Data extracted from a collection
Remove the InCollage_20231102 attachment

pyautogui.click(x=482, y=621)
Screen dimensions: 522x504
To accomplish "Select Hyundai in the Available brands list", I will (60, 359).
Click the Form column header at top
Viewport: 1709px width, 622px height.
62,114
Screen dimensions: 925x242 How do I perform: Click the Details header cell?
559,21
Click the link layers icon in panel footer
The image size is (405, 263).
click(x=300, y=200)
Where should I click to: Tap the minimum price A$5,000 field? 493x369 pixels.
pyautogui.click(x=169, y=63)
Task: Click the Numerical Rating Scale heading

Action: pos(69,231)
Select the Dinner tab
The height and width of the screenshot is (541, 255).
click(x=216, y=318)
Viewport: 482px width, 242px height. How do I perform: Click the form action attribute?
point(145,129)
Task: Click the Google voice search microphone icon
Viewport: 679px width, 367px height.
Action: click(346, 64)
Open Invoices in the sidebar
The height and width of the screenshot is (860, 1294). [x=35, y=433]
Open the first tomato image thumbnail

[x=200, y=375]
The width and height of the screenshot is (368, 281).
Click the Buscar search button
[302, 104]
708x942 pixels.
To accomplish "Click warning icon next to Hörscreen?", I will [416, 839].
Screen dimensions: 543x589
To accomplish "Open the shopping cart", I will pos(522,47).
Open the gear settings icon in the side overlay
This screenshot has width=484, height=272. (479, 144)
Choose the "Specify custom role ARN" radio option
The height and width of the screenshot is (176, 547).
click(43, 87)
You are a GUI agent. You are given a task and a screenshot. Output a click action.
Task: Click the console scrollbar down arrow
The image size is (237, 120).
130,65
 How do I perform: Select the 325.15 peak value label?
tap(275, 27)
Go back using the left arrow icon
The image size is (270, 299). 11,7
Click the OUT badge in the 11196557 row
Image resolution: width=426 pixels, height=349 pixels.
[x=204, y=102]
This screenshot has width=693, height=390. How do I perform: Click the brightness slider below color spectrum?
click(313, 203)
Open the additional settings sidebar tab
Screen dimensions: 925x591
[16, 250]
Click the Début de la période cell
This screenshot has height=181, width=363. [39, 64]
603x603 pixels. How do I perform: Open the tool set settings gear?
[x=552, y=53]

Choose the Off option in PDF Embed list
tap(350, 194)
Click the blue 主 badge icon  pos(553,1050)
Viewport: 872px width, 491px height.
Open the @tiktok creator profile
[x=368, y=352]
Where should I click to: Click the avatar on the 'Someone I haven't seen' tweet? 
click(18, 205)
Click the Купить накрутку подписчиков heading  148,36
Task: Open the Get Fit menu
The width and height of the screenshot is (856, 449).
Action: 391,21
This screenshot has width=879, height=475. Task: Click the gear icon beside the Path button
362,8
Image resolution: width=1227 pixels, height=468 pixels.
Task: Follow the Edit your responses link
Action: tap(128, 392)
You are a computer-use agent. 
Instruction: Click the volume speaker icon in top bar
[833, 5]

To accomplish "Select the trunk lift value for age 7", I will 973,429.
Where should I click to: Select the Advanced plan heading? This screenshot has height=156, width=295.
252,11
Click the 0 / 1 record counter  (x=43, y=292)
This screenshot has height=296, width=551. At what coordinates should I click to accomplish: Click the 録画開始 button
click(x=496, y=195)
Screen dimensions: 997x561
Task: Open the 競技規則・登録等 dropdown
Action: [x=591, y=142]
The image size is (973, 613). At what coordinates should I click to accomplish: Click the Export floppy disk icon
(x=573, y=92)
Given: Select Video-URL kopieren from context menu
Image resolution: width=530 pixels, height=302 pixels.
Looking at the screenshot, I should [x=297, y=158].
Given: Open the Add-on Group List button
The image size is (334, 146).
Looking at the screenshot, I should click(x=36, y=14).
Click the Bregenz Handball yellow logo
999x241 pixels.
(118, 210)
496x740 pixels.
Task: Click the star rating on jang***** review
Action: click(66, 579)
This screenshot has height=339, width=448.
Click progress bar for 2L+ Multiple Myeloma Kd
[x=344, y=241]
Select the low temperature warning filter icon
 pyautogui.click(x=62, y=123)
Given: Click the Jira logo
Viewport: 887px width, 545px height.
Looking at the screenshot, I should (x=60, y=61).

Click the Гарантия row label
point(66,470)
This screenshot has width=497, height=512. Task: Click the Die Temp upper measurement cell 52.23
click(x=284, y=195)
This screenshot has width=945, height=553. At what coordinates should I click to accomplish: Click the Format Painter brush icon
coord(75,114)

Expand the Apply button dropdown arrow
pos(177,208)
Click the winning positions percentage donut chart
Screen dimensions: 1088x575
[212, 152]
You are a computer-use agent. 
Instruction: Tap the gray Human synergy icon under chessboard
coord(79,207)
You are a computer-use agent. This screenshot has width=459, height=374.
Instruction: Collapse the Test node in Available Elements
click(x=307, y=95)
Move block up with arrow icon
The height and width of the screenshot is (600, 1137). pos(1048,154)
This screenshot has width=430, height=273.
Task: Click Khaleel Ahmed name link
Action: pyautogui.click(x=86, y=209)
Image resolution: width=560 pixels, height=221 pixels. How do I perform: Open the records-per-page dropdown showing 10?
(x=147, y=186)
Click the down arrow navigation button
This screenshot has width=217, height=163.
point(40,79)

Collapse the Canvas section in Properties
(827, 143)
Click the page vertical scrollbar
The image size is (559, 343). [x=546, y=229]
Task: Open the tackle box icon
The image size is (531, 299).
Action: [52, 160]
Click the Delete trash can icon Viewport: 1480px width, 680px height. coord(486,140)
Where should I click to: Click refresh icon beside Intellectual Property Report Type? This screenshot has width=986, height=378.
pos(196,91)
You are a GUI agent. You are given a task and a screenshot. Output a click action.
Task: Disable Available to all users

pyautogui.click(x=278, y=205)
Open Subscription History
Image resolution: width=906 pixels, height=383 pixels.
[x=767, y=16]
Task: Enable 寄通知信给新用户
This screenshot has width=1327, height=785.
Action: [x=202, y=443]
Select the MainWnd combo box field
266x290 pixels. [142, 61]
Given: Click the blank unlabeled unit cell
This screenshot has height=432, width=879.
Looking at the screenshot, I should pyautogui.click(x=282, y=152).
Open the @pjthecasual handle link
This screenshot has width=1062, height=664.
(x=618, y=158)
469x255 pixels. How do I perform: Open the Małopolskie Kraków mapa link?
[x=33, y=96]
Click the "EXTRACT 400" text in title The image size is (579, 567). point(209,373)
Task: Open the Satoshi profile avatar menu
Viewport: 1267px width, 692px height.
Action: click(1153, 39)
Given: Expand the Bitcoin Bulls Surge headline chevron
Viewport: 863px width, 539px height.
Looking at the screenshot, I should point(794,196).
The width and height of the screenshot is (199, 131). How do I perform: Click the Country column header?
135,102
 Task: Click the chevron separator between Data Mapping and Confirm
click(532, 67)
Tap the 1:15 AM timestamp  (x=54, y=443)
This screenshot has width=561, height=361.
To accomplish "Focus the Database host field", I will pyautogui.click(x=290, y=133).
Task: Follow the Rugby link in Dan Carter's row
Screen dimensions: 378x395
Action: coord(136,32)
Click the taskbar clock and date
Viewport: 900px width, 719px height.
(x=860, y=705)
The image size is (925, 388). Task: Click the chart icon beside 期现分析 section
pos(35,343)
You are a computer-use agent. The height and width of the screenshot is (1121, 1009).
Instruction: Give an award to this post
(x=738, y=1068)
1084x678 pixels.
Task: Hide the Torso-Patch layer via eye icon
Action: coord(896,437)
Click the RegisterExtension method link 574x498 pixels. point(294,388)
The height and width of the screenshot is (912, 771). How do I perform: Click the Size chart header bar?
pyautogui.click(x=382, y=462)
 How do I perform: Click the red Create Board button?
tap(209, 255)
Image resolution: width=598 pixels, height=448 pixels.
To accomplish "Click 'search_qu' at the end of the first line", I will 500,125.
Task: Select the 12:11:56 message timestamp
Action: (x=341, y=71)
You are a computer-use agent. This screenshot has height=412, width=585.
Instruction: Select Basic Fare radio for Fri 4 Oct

▶ _Task item_: All that belongs in your answer is the stretch of entries above from the line with "This screenshot has width=945, height=553." through the line with "has width=459, height=374.", printed exactly.

▶ _Response below_:
This screenshot has width=945, height=553. At what coordinates should I click to accomplish: Click the Format Painter brush icon
coord(75,114)

Expand the Apply button dropdown arrow
pos(177,208)
Click the winning positions percentage donut chart
Screen dimensions: 1088x575
[212, 152]
You are a computer-use agent. 
Instruction: Tap the gray Human synergy icon under chessboard
coord(79,207)
You are a computer-use agent. This screenshot has width=459, height=374.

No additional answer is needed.